*RECORDS FOR THIS TASK*:
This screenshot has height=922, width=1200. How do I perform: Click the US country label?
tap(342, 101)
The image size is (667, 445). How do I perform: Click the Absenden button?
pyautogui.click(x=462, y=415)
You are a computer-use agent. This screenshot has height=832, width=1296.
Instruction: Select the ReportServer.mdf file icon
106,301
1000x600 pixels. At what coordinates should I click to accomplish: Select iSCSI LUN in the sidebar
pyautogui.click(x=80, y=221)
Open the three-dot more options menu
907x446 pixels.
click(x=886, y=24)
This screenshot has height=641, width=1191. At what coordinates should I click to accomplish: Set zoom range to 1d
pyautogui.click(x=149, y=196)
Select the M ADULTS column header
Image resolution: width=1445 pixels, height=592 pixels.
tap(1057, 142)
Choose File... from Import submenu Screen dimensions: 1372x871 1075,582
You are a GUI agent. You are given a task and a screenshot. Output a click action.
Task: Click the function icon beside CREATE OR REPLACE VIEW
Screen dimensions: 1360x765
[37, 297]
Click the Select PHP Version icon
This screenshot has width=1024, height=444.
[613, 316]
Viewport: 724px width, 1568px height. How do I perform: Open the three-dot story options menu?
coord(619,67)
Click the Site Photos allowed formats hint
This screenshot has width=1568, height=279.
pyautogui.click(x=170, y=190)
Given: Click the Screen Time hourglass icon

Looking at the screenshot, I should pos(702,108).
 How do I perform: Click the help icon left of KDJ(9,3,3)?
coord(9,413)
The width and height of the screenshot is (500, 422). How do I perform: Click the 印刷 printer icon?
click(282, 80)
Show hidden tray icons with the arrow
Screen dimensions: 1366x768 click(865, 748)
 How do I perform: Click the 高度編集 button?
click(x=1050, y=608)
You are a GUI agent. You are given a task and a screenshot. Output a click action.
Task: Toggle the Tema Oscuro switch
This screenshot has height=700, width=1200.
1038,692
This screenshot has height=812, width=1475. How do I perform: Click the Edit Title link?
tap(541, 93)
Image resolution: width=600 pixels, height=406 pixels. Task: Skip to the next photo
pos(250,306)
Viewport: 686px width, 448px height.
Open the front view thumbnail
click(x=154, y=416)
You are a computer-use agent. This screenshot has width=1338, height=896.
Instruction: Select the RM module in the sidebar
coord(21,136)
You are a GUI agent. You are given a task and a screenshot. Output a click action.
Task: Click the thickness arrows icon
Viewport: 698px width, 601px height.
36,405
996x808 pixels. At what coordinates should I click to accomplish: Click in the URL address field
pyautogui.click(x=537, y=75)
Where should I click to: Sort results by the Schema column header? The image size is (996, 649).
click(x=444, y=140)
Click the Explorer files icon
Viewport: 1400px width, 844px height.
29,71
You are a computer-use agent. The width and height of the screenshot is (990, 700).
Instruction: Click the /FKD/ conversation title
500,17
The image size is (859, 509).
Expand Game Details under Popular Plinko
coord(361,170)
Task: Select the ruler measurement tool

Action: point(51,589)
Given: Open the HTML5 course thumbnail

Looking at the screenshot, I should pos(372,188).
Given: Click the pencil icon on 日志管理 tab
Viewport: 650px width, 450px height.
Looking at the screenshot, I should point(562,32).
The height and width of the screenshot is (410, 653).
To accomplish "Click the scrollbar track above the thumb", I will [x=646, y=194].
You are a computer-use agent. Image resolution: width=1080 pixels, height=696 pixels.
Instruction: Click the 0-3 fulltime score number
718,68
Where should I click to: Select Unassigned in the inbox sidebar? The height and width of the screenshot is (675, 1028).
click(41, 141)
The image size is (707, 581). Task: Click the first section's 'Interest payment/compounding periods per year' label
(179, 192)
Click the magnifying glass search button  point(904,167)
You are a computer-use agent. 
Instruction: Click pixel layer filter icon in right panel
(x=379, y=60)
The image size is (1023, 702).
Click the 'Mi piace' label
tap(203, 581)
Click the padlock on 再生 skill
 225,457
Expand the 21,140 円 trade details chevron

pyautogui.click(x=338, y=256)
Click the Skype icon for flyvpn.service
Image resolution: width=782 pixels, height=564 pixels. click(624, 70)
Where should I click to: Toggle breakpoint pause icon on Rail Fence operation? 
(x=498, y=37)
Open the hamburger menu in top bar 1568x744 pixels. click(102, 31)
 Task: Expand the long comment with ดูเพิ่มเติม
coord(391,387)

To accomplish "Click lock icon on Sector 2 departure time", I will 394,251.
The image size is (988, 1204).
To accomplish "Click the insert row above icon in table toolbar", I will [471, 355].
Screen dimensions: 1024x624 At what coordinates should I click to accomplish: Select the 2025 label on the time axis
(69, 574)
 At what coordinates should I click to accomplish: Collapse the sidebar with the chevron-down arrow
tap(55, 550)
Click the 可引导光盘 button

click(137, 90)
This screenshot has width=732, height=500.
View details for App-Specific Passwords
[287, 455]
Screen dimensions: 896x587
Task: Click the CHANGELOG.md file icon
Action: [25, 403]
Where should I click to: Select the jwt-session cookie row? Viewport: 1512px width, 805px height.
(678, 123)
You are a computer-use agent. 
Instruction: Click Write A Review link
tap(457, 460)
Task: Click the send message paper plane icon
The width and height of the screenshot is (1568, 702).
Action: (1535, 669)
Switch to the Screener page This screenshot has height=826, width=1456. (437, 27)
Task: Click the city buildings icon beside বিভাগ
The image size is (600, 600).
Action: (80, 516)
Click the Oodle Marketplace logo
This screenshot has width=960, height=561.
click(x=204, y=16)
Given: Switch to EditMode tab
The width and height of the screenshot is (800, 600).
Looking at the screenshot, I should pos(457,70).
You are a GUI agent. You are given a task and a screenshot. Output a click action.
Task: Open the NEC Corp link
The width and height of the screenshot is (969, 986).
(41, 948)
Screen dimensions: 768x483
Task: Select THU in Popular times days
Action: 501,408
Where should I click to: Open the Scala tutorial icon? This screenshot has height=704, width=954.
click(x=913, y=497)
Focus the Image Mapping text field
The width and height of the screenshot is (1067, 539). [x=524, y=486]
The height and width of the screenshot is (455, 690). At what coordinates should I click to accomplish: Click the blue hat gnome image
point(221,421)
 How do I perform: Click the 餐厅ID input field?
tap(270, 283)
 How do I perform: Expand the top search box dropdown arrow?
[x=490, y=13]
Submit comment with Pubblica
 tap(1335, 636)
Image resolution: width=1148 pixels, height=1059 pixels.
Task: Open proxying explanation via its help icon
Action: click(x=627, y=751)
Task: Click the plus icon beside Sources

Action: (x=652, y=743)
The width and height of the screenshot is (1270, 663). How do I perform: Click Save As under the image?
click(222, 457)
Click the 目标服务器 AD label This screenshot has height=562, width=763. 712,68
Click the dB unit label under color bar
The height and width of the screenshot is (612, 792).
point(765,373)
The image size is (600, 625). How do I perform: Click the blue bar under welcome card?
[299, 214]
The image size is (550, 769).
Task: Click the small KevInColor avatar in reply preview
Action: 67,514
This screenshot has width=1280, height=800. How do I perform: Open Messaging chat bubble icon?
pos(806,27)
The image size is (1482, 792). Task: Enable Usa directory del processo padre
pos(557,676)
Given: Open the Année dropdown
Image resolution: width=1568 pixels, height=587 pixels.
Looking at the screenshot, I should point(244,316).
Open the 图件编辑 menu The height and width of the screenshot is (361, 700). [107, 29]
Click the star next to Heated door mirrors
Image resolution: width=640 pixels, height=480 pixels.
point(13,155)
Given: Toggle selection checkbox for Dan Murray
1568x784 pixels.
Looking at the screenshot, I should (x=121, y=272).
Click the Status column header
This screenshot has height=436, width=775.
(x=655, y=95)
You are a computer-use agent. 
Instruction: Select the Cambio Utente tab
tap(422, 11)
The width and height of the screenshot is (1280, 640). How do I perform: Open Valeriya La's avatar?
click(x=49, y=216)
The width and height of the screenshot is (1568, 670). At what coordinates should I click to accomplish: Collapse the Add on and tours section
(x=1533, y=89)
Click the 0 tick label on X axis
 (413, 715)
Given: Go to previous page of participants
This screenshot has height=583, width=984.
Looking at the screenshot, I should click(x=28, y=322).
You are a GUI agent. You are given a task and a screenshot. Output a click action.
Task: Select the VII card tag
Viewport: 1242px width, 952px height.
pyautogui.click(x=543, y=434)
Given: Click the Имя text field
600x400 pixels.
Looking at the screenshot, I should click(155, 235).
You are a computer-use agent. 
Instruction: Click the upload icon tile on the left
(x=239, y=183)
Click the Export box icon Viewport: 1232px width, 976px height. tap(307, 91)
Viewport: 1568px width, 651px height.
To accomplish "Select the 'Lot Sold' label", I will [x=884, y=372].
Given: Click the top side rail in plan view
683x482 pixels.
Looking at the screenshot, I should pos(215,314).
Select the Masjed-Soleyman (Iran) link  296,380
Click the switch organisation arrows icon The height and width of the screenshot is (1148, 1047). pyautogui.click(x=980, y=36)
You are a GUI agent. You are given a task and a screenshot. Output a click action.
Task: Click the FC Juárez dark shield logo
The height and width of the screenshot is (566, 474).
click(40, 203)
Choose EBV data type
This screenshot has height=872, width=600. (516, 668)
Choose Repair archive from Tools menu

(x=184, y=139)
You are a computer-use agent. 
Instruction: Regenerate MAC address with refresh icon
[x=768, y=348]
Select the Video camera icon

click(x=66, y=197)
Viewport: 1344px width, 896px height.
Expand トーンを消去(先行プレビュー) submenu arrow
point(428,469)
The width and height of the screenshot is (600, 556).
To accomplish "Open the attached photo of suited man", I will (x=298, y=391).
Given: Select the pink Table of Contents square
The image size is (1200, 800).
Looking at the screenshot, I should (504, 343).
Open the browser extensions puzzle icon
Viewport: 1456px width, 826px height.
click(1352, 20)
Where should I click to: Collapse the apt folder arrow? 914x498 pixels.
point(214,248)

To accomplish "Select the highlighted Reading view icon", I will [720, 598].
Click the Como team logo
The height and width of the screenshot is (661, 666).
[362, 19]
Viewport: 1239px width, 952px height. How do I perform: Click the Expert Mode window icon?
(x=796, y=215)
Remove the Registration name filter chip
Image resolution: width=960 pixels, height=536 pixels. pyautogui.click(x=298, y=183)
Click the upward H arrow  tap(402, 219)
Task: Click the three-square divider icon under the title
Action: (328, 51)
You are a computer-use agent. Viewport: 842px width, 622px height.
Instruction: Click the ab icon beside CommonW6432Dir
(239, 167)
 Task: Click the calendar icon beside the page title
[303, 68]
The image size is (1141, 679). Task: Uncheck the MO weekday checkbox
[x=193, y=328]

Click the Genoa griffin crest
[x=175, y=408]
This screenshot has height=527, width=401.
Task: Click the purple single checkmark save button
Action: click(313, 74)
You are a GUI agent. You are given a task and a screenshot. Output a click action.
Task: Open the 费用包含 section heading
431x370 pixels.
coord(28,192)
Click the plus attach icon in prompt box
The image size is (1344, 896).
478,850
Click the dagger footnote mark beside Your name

*TASK STATEMENT*: Within the records above, each line containing "arrows" is to be returned.

*RESPONSE*:
Task: Click the thickness arrows icon
Click the switch organisation arrows icon The height and width of the screenshot is (1148, 1047). pyautogui.click(x=980, y=36)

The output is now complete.